My first three books—the Very Nearly Honorable League of Pirates trilogy—are fantasy adventures, my book The World’s Greatest Detective is a murder mystery for kids, and with The Door at the End of the World I’ve come back to fantasy, or at least to speculative fiction. It’s got a different sort of magical flavor from the Pirates trilogy. It’s also the first book I’ve written that’s not a riff on a well-known genre. My Pirates books play with the conventions of stories like Treasure Island, and The World’s Greatest Detective is a sendup of classic mysteries like the Sherlock Holmes stories, but The Door at the End of the World doesn’t play with the tropes of existing stories in that way.
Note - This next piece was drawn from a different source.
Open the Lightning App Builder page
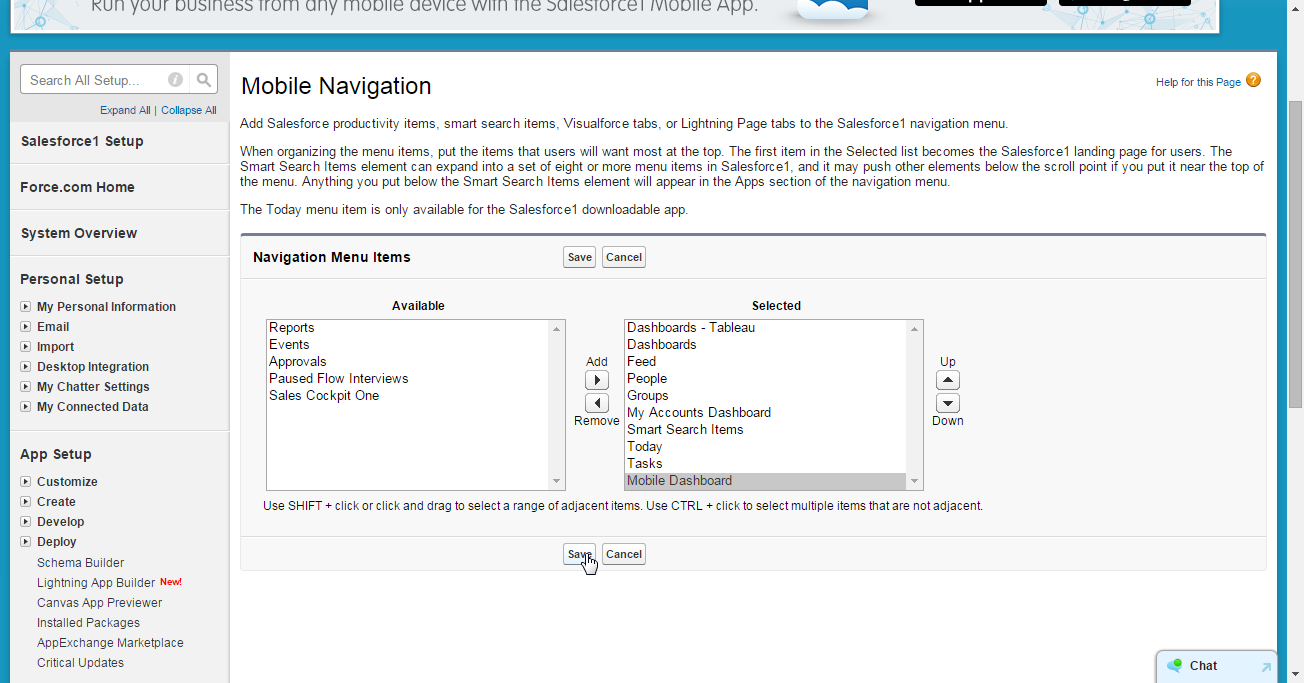 [x=97, y=582]
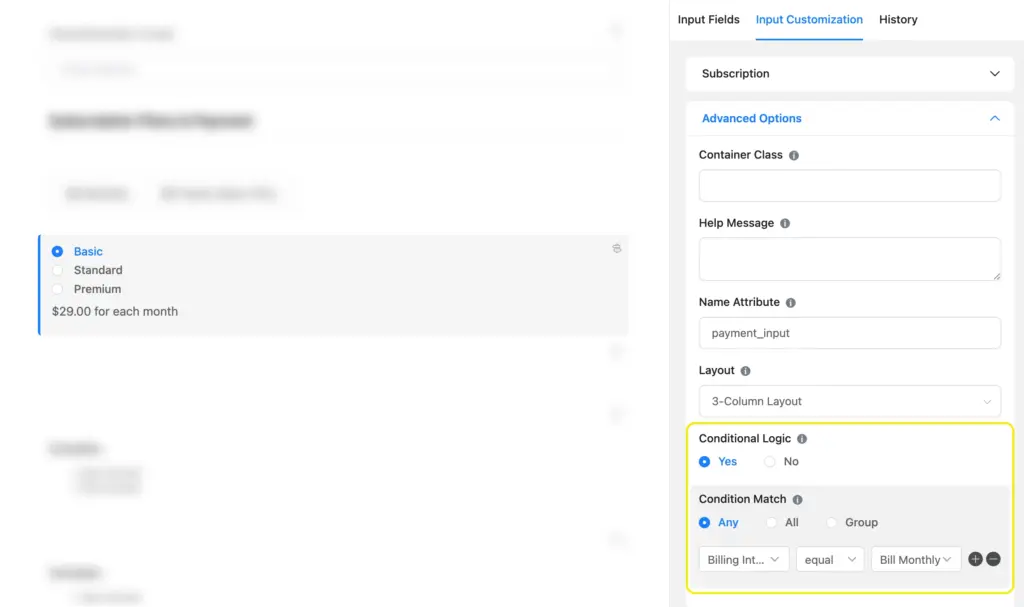Viewport: 1024px width, 607px height.
Task: Click the Name Attribute info icon
Action: click(791, 303)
It’s something that’s entirely my own, and I’m really excited about that.

But I think all of my books are similar in lots of ways, too. All of them are adventure stories. All of them are mysteries in one way or another—I can’t resist a good plot twist or a revelation of a character’s secret identity. I try to give each one of my books a good dollop of humor. And I’m usually drawn to characters who are searching for their place in the world, trying to figure out where they belong, who they belong with, and what kind of person they want to be. I think a lot of my readers are grappling with those issues as well, so I hope they’re able to find a few kindred spirits in my books.

Are you as adventurous as the characters in your books?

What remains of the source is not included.